O’Connor’s opinion. Before doing that, however, we will first test the modified Jersey City display against the teachings of Lynch.
 The display that the Supreme Court sustained in Lynch resembles the modified Jersey City display in several important respects. Both included one or more religious symbols owned by the city (in Lynch, a creche; in Jersey City, a creche and a menorah), as well as a variety of secular ones. Both included one or more secular signs or banners (in Lynch, a banner proclaiming “SEASONS GREETINGS”; in Jersey City, two signs that read: “Through this display and others throughout the year, the City of Jersey City is pleased to celebrate the diverse cultural and ethnic heritages of its peoples.”). Accordingly, Lynch appears to support the constitutionality of the modified Jersey City display unless some constitutionally significant distinction can be shown.
 One potentially important difference is that the display in Pawtucket was located on private property in the center of the city’s business district, whereas the Jersey City display was situated in front of City Hall on public land. In Lynch, neither the opinion of the Court nor Justice O’Connor’s concurrence seemed to attribute constitutional significance to this fact. (The opinion of the Court noted the fact in passing at the beginning of the opinion, 465 U.S. at 671, and Justice O’Connor did not mention this fact at all.) However, Justice O’Connor’s opinion in Allegheny seemed to place greater emphasis on this aspect of the Pawtucket display, 492 U.S. at 623, 626 (O’Connor, J., concurring), and therefore we will discuss this potentially significant distinction in connection with our discussion of Allegheny County.
 With the possible exception of this factor, however, we see no reasonable basis for distinguishing the modified Jersey City display from the display upheld in Lynch. The plaintiffs and our dissenting colleague suggest that the cases can be distinguished on the ground that in the modified Jersey City display “Santa Claus and Frosty the Snowman clearly do not constitute separate focal points or centers of attention coequal with the Menorah and the Nativity Scene,” Appellees’ Br. at 14, but we see no basis for this distinction. Appendices A and B to this opinion, which depict the modified displays on both sides of City Hall in Jersey City, speak for themselves. In the modified display on the right, the sleigh is just as much a focal point as the figures in the nativity scene. And in the modified display on the left, the tree is just as much a focal point as the menorah.

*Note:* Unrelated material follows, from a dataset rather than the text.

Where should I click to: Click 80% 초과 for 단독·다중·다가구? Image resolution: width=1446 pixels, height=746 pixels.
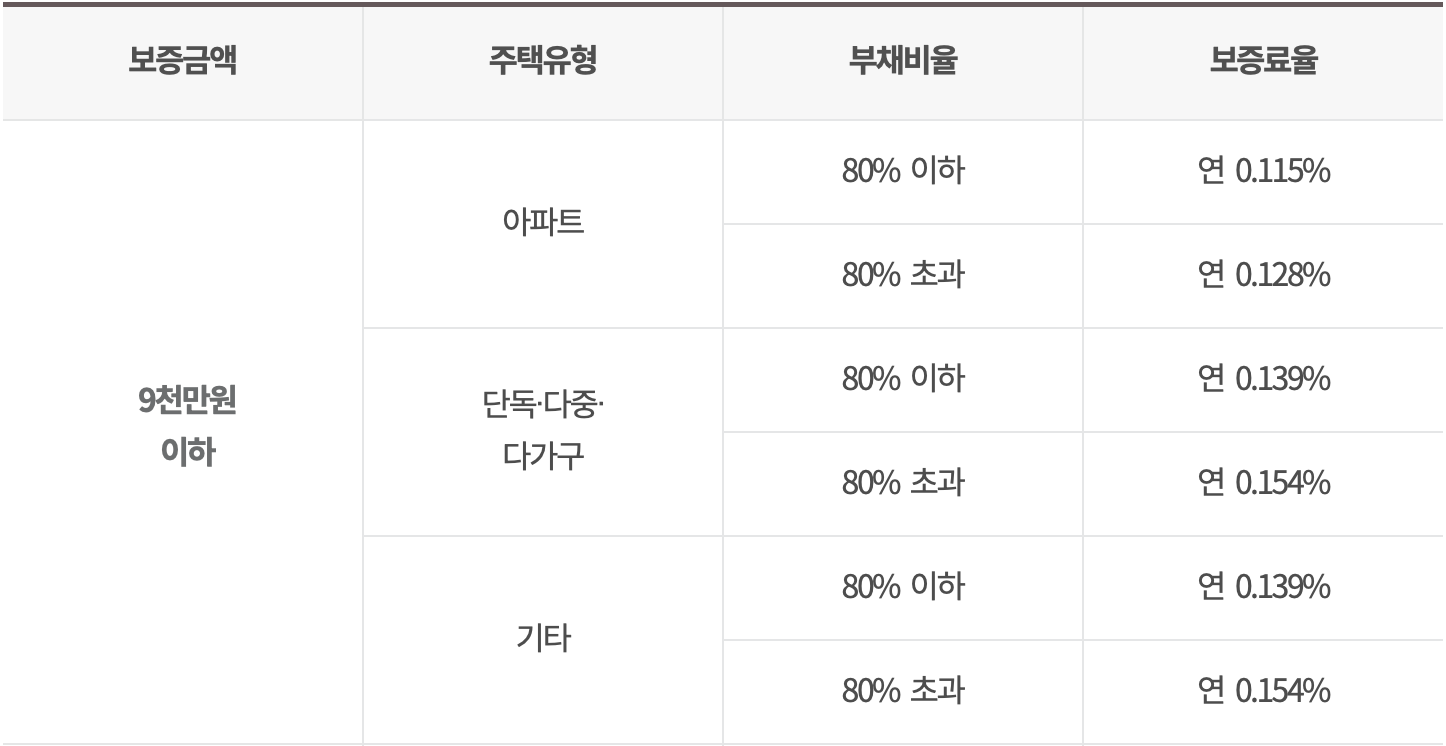tap(903, 484)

 The dissent attempts to distinguish the modified Jersey City display from the display in Lynch on the ground that “the Jersey City display had more and larger sectarian symbols combined with fewer secular symbols.” Dissent at 35. What the record shows, however, is the following. With respect to the size of the religious symbols in the two displays, the nativity-scene figures in the Jersey City display, which ranged from 12 inches to 27 inches in height, were not larger than those in the Lynch display, which ranged in height from five inches to five feet. 465 U.S. at 671. Nor were there more figures in the Jersey City nativity scene than in the Pawtucket scene, which contained figures of “the Infant Jesus, Mary and Joseph, angels, shepherds, kings, and animals.” 465 U.S. at 671. Thus, the dissent’s point boils down to this: the Jersey City display differed from the Lynch display in that it included a large menorah and a smaller number of secular symbols. But any suggestion that these factors are dispositive for Establishment Clause purposes is belied by the Supreme Court’s holding in Allegheny County that the display of a large menorah and one secular symbol, a
Christmas tree, in front of the City-County Building in Pittsburgh was constitutional.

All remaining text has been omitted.